Русский путешественник Григорий де Волан, побывавший в Ёсиваре в последние годы существования, поражался здешним нравам: «Все чайные дома (некоторые в пять этажей), гостиницы и другие здания были освещены разными лампочками и фонарями, со всех сторон слышно было пение и японская музыка. Во многих из этих домов за решетками, точно птицы в клетках, сидели разодетые, сильно нарумяненные и набеленные, неподвижные женские фигуры. При виде веселой толпы мужчин и женщин и даже детей, осматривающих этих женщин с любопытством, никто не подумал бы, что это неприличный квартал, так все здесь прилично и только изредка видишь в воротах темную фигуру хозяина этого живого товара, расхваливающего его достоинства и торгующегося с покупателем.

Большинство этих женщин (жоро) не считают постыдным свое ремесло. Отец не считает предосудительным отдать свою дочь с 12 лет в дом разврата и готовить из нее жоро или гейшу. Контракты заключаются на три, пять, семь лет, и плата отцу бывает от 200 до 2000 иен или рублей, с обещанием содержать девицу и дать ей артистическое образование.

Есть отцы, которые не стыдятся того, что отдали дочь в такое хорошее место, очень часто посещают ее и мирно беседуют с ней, когда она сидит за решеткой, а когда она возвращается в отчий дом, накопив приданое, она может сделать хорошую партию.

Правда, японцы старого режима приходят в эти места, тщательно закрыв лицо, так как порядочному человеку неприлично показаться с открытым лицом в таких местах, где бывает всякий сброд. Изредка увидишь полицейского, который следит за благопристойностью публики, но это совершенно напрасно, так как самая неприличная японская публика всегда прилична в высшей степени. Как ни смотрите, вы нигде не увидите пьяных, циничных женщин, как в разных вертепах Европы. Везде тишина и образцовый порядок. Это довольно странно, потому что очень хорошо знаешь, что в этом квартале шатается много всякого сброда.
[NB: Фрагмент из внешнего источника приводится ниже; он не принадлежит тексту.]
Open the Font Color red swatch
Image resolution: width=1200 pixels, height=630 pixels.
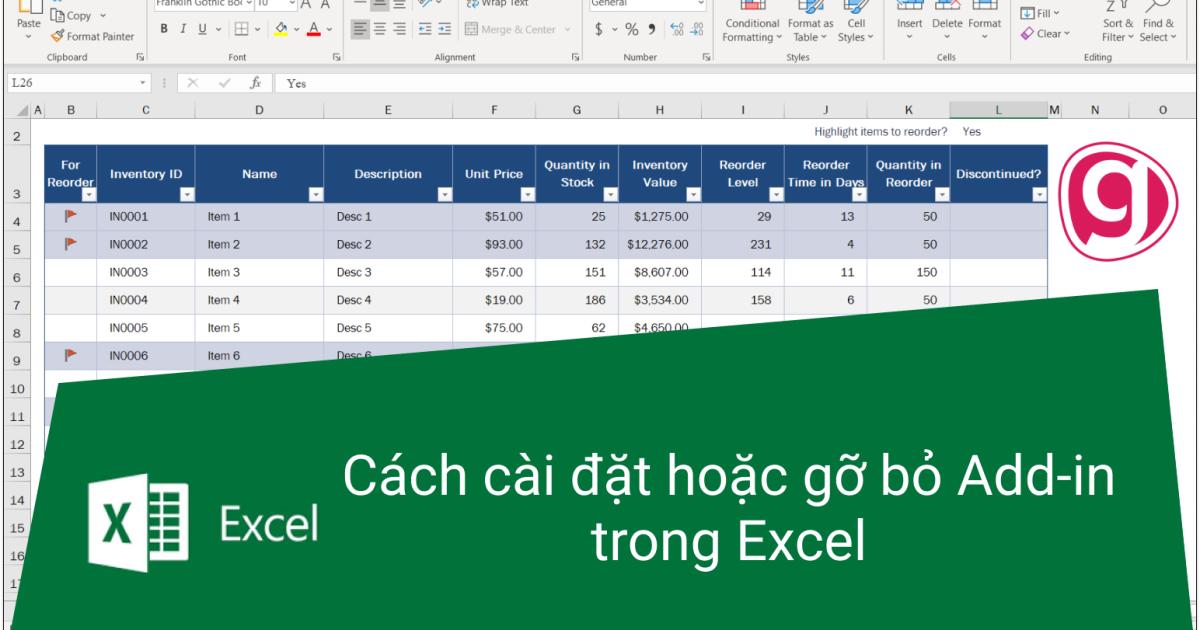click(x=312, y=33)
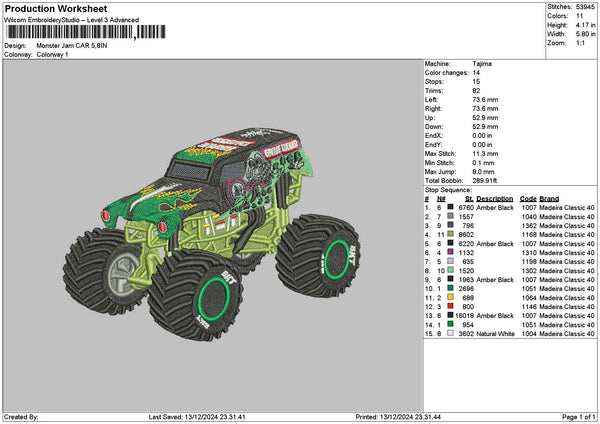Click the gray swatch with 1557 stitches
Screen dimensions: 600x424
click(x=452, y=216)
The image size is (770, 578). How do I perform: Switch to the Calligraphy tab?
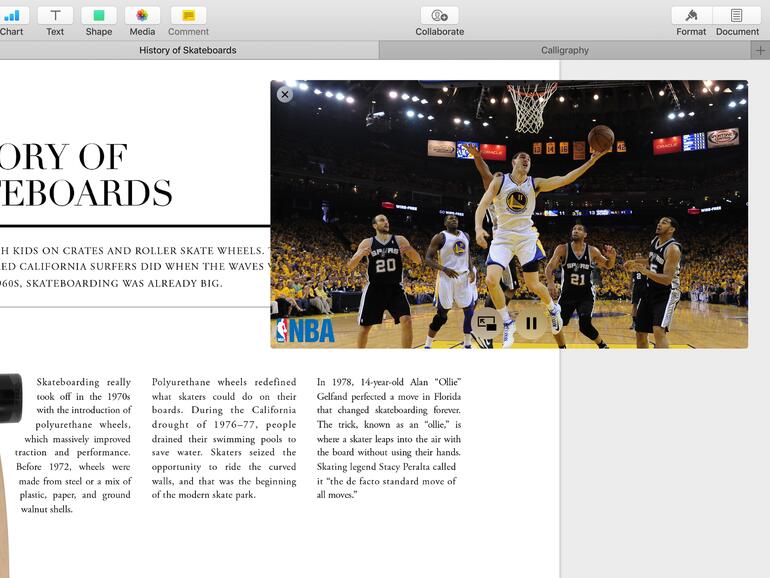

Известное дело, что если японец совершил какую-нибудь крупную кражу, то он первым делом идет в квартал куртизанок и несколько дней проводит в кутеже. Полиция это очень хорошо знает, и если виновник какого-нибудь преступления еще не отыскан, то сыщик направляется первым делом в Ёсивару, Нигонь-ге или Маруяма и там обыкновенно находит то, что нужно»[64]64
  Де Волан Г. В стране Восходящего солнца // Книга Японских обыкновений.


[Закрыть]
.

Со временем девушкам из Ёсивары были сделаны послабления, они получили возможность покидать свой остров и присутствовать на городских праздниках, особенно частых в Японии летом. Это хоть как-то уравнивало их в правах с многочисленными нелегальными проститутками, живущими в городе и платящими за свою относительную свободу другую цену – безвестность и презрение. Горожане по-прежнему выделяли и боготворили только ойран из Ёсивары, а не безымянных потаскушек, промышляющих у соседнего храма, хотя охотно пользовались их услугами при отсутствии нужной для посещения Ёсивары суммы. В Японии до сих пор сохранился красивый обычай любования распустившимися цветами сакуры в начале весны. В старые времена это была неделя счастья для куртизанок «веселых кварталов», так как на это время они на законных основаниях отправлялись в город, где в окружении богатых клиентов могли насладиться красотой цветущей вишни, блеснуть мастерством в сложении стихов на поэтических турнирах, богатством и изяществом кимоно, да и просто отдохнуть. С давних времен цветение сакуры принято встречать с чашкой саке в руках, и пить в этот день следует столько, сколько хочется (и сегодня каждый сезон цветения сакуры уносит жизни нескольких десятков японцев, не выдержавших алкогольного напряжения). Выпив же, не возбраняется веселиться, петь и танцевать. Понятно, что равных в этом мастерстве гейшам и куртизанкам в средневековой Японии не было, а потому до сих пор праздник цветения сакуры ассоциируется у многих японцев с некоторым разгулом и вольностями.